[Opening GIVEN DATA section]
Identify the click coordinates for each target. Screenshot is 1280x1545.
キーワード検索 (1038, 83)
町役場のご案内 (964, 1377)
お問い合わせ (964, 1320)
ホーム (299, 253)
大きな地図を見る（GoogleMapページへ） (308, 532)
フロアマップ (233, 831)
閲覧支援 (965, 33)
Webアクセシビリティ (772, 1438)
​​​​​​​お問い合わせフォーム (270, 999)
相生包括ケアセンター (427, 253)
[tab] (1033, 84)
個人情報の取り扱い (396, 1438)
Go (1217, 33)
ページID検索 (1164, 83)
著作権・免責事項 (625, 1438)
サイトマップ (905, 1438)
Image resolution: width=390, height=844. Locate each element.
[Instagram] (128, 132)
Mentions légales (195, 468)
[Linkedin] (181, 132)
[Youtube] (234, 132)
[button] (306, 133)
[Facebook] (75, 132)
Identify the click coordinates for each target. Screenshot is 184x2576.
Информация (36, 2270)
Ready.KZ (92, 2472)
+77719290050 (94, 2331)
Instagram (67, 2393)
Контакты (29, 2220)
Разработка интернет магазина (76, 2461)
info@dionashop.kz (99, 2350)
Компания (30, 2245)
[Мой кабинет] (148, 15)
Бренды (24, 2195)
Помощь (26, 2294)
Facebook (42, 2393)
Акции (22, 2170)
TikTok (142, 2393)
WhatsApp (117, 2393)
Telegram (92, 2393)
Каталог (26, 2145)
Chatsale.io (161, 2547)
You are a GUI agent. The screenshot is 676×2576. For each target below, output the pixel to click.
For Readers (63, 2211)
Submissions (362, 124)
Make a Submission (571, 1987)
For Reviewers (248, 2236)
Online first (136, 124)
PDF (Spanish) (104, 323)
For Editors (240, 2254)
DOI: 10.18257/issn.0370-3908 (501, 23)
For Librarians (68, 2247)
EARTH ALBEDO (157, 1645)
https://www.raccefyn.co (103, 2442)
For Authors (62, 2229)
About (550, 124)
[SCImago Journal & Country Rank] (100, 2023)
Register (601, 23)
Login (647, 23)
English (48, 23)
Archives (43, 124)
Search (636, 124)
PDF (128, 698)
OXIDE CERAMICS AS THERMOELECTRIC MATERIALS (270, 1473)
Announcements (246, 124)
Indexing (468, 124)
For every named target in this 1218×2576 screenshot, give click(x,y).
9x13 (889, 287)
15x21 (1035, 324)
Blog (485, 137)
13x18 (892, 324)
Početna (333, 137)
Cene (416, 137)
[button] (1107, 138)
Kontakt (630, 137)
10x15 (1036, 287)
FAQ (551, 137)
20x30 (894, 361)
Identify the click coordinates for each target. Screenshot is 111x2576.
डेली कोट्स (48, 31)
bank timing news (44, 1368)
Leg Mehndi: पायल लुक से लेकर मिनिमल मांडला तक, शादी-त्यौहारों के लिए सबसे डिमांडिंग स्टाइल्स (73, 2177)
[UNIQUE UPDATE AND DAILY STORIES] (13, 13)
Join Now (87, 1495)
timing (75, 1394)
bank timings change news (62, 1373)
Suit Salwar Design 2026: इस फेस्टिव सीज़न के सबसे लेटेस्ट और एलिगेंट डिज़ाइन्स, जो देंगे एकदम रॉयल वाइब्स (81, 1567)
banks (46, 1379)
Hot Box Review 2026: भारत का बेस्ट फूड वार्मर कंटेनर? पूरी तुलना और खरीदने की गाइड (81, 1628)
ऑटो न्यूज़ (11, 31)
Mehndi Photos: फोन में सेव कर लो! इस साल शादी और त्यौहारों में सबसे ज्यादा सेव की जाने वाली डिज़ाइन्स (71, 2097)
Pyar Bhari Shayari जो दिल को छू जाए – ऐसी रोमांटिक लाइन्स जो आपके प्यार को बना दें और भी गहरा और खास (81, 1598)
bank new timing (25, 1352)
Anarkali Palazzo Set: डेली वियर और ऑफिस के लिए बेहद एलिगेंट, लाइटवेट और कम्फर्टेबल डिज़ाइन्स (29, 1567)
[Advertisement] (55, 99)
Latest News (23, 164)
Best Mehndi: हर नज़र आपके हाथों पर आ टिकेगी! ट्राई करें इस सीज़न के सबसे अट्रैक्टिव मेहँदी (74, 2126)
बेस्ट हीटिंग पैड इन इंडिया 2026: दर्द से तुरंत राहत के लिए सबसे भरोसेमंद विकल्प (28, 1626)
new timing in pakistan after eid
[Closing GIVEN DATA section]
▶ **WHAT YOU ARE ASKED TO DO**
Retype, exactly as written, everything from the first line of the data above through the line containing "Chatsale.io (161, 2547)". Nothing else should appear.

▶ **SOLUTION TO THE PROBLEM**
Identify the click coordinates for each target. Screenshot is 1280x1545.
キーワード検索 (1038, 83)
町役場のご案内 (964, 1377)
お問い合わせ (964, 1320)
ホーム (299, 253)
大きな地図を見る（GoogleMapページへ） (308, 532)
フロアマップ (233, 831)
閲覧支援 (965, 33)
Webアクセシビリティ (772, 1438)
​​​​​​​お問い合わせフォーム (270, 999)
相生包括ケアセンター (427, 253)
[tab] (1033, 84)
個人情報の取り扱い (396, 1438)
Go (1217, 33)
ページID検索 (1164, 83)
著作権・免責事項 (625, 1438)
サイトマップ (905, 1438)
Image resolution: width=390, height=844. Locate each element.
[Instagram] (128, 132)
Mentions légales (195, 468)
[Linkedin] (181, 132)
[Youtube] (234, 132)
[button] (306, 133)
[Facebook] (75, 132)
Identify the click coordinates for each target. Screenshot is 184x2576.
Информация (36, 2270)
Ready.KZ (92, 2472)
+77719290050 (94, 2331)
Instagram (67, 2393)
Контакты (29, 2220)
Разработка интернет магазина (76, 2461)
info@dionashop.kz (99, 2350)
Компания (30, 2245)
[Мой кабинет] (148, 15)
Бренды (24, 2195)
Помощь (26, 2294)
Facebook (42, 2393)
Акции (22, 2170)
TikTok (142, 2393)
WhatsApp (117, 2393)
Telegram (92, 2393)
Каталог (26, 2145)
Chatsale.io (161, 2547)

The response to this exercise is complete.